Technology is leading the way to more efficiency at the Glenmore landfill in Kelowna.
For example, lowering the site’s carbon footprint.
“We expect in the next five to eight years heavy equipment will be able to be electrified more and more,” said Scott Hoekstra, manager of landfill and composting operations.
Hoekstra added they’ve been testing a compact electric loader and will purchase a similar piece of equipment soon. He noted their GPS system allows operators to monitor the deflection of waste as a compacter rolls over it, and measure how much more compaction is needed to fill up space in a given area.
“Almost 31 per cent of materials received at the landfill are not disposed of at the landfill,” explained Hoekstra. “So there is a pretty significant amount of waste diversion that goes on at the site, and quite proud to say that’s a growing number.”
Also, using technology currently utilized at a biosolids operation in Vernon, the Glenmore landfill will be able to produce compost in three to four months instead of the current 10 to 12. Hoekstra added a recently-purchased piece of equipment used to remove contamination from compost makes it clean enough for businesses such as Tolko and other companies to use as a biomass fuel.
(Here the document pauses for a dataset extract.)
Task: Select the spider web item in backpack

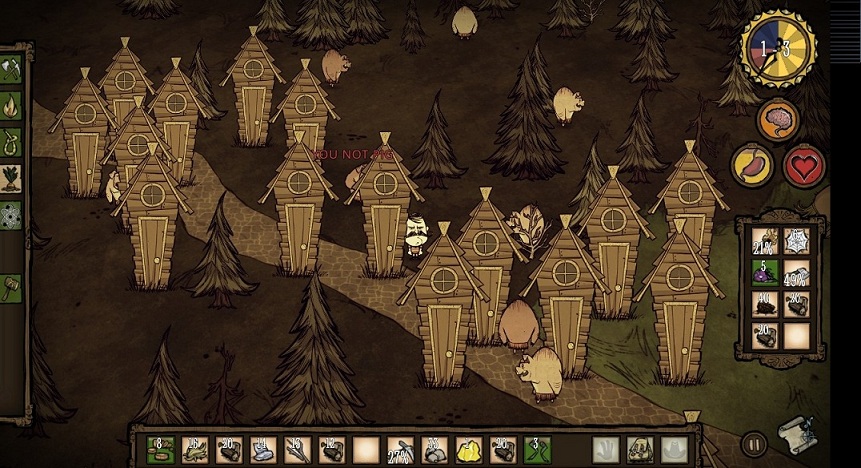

“We’re actually sending it back out to market, and we’re doing a pilot program with the parks department to use it as a mulch in some of the parks.”
Initiatives include talks with the University of British Columbia Okanagan on research programs, and a building deconstruction pilot program. A city-owned property on KLO Road was deconstructed a few weeks ago in partnership with Unbuilders and Habitat for Humanity. Materials recovered included windows, brick, concrete, joists and framing, scrap metal, and drywall, on top of the mandatory recoverables under city bylaws.
“The preliminary numbers show we were able to recover approximately 70 per cent of the building,” said Hoekstra.